• **Problem details**:
Recast the items starting with the line with "Where should I" and going on through the line with "click(x=23, y=313)" as a two-column CSV with the columns "text" and "answer", one row per item, each value in a single quoted field with line breaks turned into spaces. Leave the pictures out.
──────── Task inputs
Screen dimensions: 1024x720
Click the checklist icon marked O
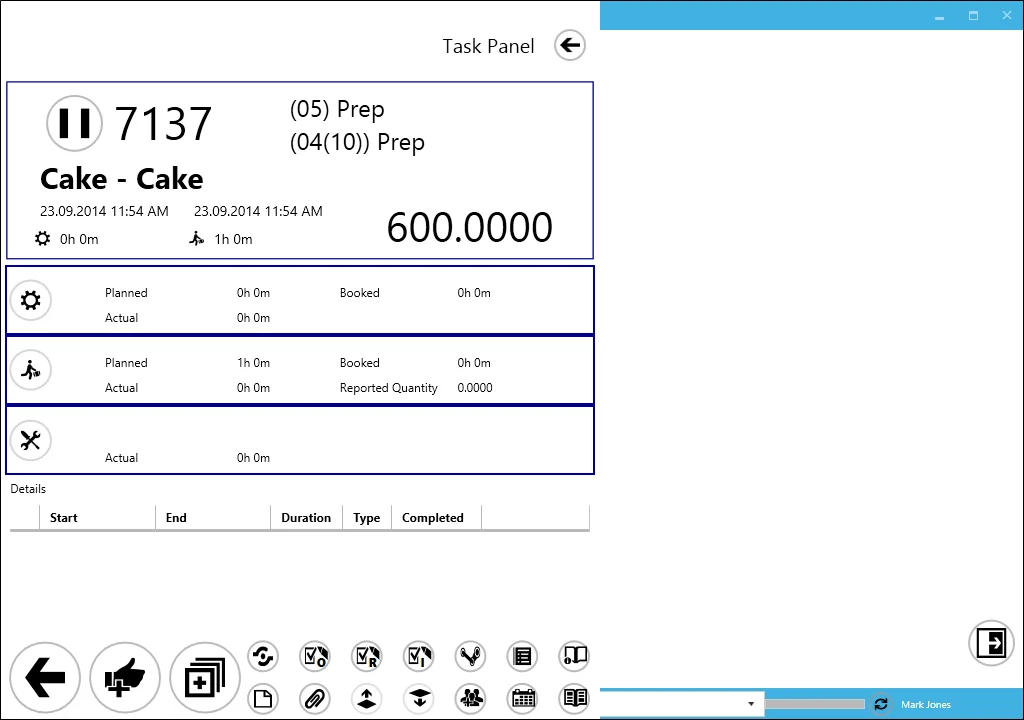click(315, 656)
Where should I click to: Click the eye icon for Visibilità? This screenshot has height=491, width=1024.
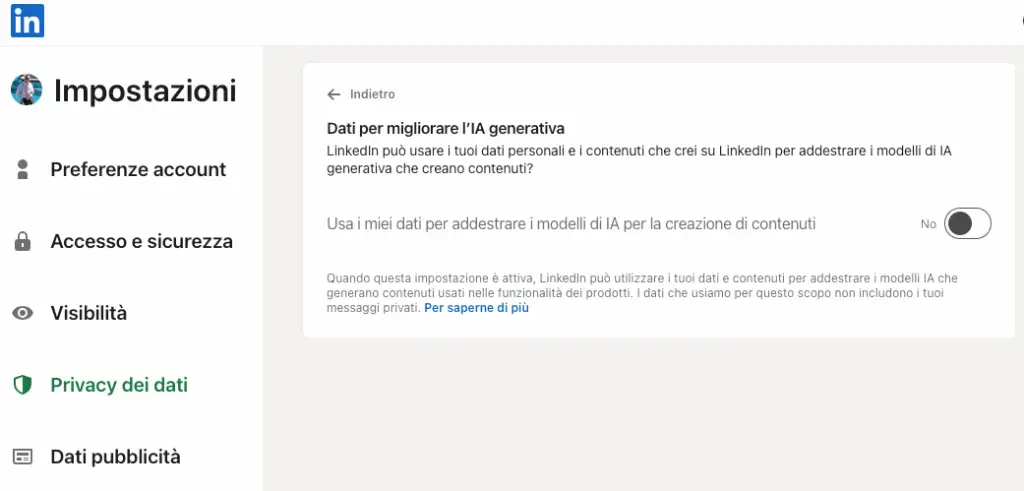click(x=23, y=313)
────────────────
──────── Task inputs
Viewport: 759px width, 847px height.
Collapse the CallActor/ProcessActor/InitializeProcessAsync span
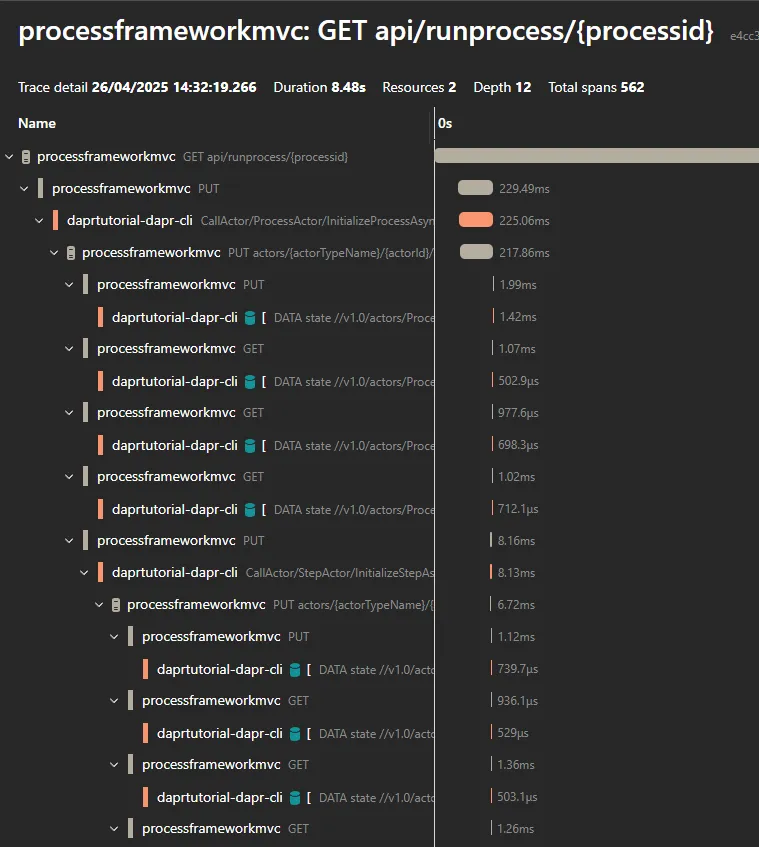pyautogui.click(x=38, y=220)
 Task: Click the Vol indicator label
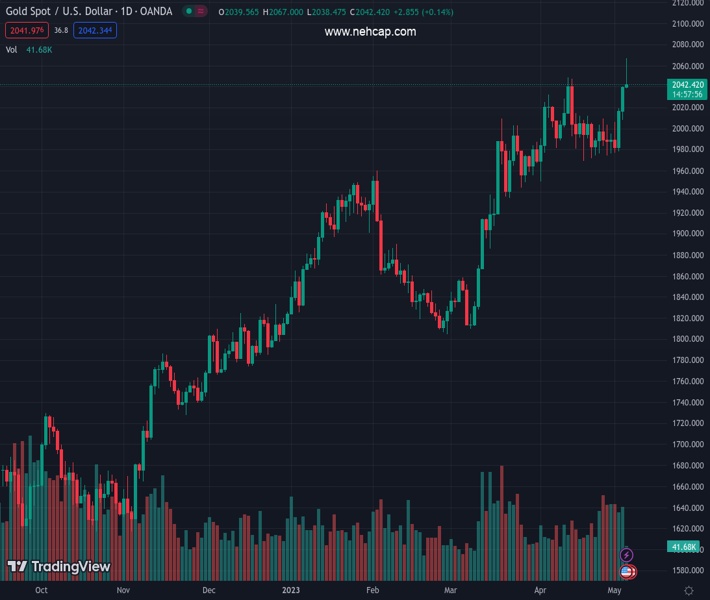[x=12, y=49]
────────────────
• **Answer to this task**:
text,answer
"Where should I click to: Click the eye icon for Visibilità? This screenshot has height=491, width=1024.","click(x=23, y=313)"